- Opening Delimiter -

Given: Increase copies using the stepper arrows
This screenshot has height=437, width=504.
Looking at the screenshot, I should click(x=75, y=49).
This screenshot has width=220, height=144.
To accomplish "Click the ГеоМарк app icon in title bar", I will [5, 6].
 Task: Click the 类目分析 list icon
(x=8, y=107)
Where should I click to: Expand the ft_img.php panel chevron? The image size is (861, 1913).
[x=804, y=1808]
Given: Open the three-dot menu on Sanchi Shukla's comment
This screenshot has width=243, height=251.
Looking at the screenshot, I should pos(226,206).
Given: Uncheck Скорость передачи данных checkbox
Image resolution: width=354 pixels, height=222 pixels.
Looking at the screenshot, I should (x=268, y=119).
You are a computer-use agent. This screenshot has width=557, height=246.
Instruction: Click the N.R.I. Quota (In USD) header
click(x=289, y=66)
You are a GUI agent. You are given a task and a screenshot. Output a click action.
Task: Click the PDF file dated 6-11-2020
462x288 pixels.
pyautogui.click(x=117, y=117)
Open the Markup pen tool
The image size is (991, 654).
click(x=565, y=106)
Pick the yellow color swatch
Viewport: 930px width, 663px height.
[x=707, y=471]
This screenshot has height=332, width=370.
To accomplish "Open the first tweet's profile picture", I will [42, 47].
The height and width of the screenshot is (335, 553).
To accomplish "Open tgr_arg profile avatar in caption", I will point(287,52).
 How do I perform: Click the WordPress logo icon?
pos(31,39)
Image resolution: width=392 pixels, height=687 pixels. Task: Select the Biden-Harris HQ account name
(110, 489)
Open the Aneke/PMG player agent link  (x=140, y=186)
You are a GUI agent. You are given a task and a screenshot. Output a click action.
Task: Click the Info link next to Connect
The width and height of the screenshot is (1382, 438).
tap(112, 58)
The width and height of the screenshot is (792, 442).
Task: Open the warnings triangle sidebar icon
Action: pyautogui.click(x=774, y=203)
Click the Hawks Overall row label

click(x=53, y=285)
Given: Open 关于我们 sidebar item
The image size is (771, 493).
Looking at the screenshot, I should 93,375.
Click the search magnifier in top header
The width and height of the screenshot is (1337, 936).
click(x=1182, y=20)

- Closing Delimiter -

Scan the listing above for the word "agent" and copy every line that holds it.

## Answer to this task
You are a computer-use agent. This screenshot has width=557, height=246.
You are a GUI agent. You are given a task and a screenshot. Output a click action.
Open the Aneke/PMG player agent link  (x=140, y=186)
You are a GUI agent. You are given a task and a screenshot. Output a click action.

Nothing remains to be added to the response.